> **Текст**:
::::
# Форум 1С > Конфигурирование, программирование 1С - Предприятие > 1С - Предприятие 8.0, 8.1, 8.2, 8.3 >  Запрос к базе firebird из 1С

## domovoy

Здраствуйте! Возможно не по теме! При выполнении запроса select * from M_D я получаю значения таблицы, а при выполнении 
select * from M_D where ID_M = 62782 непроисходит соединение с базой(Произошла исключительная ситуация (ADODB.Recordset): Операция не допускается, если объект закрыт.) 

При выполнении запроса в IBexpert получаю "Invalid token. 
invalid request BLR at offset 2. 
function UDF_HASH is not defined. 
module name or entrypoint could not be found." 

Подскажите пожалуйста в чем проблема? Использую Firebird-2.5.2.26539_0_Win32,Firebird_ODBC_2.0.1.152_Win32, 1С:Предприятие 8.2 (8.2.16.352). 

Код 1С: 

// Формируем строку подключения 
 ConnectionБД = Новый COMОбъект("ADODB.Connection"); 
 ConnectionБД.ConnectionString = "Driver=Firebird/InterBase® driver;" + 
 "Dbname=D:\fdb\base.FDB;" + // Исправьте на свой IP, порт и путь к базе данных ! 
 "UID=user;" + // Исправьте на свое имя пользователя ! 
 "PWD=user;" + // Исправьте на правильный пароль ! 
 "CHARSET=WIN1251"; // Исправьте на свою кодировку подключения !!!
::::
> **Исходные данные**:
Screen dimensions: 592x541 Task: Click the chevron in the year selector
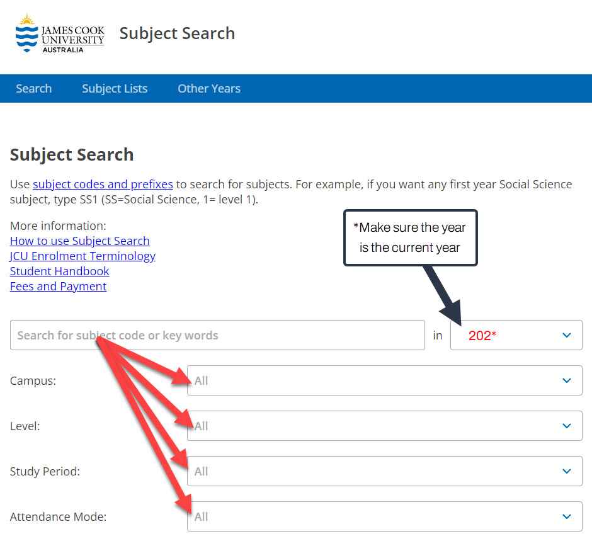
::::
> **Задания**:
(A) Перепишите фрагмент обсуждения запроса к базе Firebird от «При выполнении запроса в» до «имя пользователя !», заменив «ConnectionБД» на «СоединениеБД».
(B) Какая версия 1С:Предприятия указана в обсуждении запроса к базе Firebird?
Приведённые строки здесь не используются.

> **Ответы к заданиям**:
(A)
При выполнении запроса в IBexpert получаю "Invalid token. 
invalid request BLR at offset 2. 
function UDF_HASH is not defined. 
module name or entrypoint could not be found." 

Подскажите пожалуйста в чем проблема? Использую Firebird-2.5.2.26539_0_Win32,Firebird_ODBC_2.0.1.152_Win32, 1С:Предприятие 8.2 (8.2.16.352). 

Код 1С: 

// Формируем строку подключения 
 СоединениеБД = Новый COMОбъект("ADODB.Connection"); 
 СоединениеБД.ConnectionString = "Driver=Firebird/InterBase® driver;" + 
 "Dbname=D:\fdb\base.FDB;" + // Исправьте на свой IP, порт и путь к базе данных ! 
 "UID=user;" + // Исправьте на свое имя пользователя !

(B) 1С:Предприятие 8.2 (8.2.16.352).